Vocally, Avi has drawn comparisons to Billie Holiday—something that, unsurprisingly, she deems “very flattering.”
“I’ve grown to love the simplicity and the honesty of jazz,” she says. “It’s just crazy to think that these jazz greats like Ella, Doris, Peggy—they’re all basically singing the same songs, but it’s a matter of how they actually convey it through their melodies and the projection of each word and each note.”
Avi’s musical influences run deeper than just jazz legends and Tom Waits. Her album features a cover of Morrissey’s “First of the Gang to Die,” and she’s also put her own spin on songs by Interpol, the Beatles and the White Stripes. She has resisted rigid genre classification, as when a recent NPR report labeled her music “island pop.”

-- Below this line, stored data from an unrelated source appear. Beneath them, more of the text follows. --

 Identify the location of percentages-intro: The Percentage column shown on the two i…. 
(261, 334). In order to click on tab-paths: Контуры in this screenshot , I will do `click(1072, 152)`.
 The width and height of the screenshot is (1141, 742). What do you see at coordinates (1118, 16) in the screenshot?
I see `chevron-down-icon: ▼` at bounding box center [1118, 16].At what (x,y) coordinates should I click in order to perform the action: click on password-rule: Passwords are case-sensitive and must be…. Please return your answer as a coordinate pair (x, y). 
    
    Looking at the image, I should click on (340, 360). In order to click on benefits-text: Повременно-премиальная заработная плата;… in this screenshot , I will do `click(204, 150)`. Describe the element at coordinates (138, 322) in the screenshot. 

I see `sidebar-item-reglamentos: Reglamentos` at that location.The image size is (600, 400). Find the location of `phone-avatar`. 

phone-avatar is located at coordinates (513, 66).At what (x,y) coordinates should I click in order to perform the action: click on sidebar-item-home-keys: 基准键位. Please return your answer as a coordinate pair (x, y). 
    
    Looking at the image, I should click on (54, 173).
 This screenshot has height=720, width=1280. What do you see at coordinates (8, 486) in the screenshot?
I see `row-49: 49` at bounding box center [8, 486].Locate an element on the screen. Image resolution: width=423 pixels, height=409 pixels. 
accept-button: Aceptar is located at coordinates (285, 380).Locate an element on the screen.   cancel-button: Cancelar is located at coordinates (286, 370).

“I try very hard not to be pigeonholed,” Avi says. “The island thing, I don’t know. Maybe it is because of the ukulele or the way I strum, or the fact that I am from an island. For me, most of the songs sound different than each other. If I play punk, I’ll tell you I’m a punk rocker. If I play death metal, I’ll tell you I’m a death metal-ist. I play what comes naturally to me.”
Her lyrics are quite personal as well, from “Poppy,” about a loved one dealing with drug addiction, to the considerably more positive “Just You and Me.” With plans to move to New York City soon, her recent total life upheaval means plenty of potential material for new songs.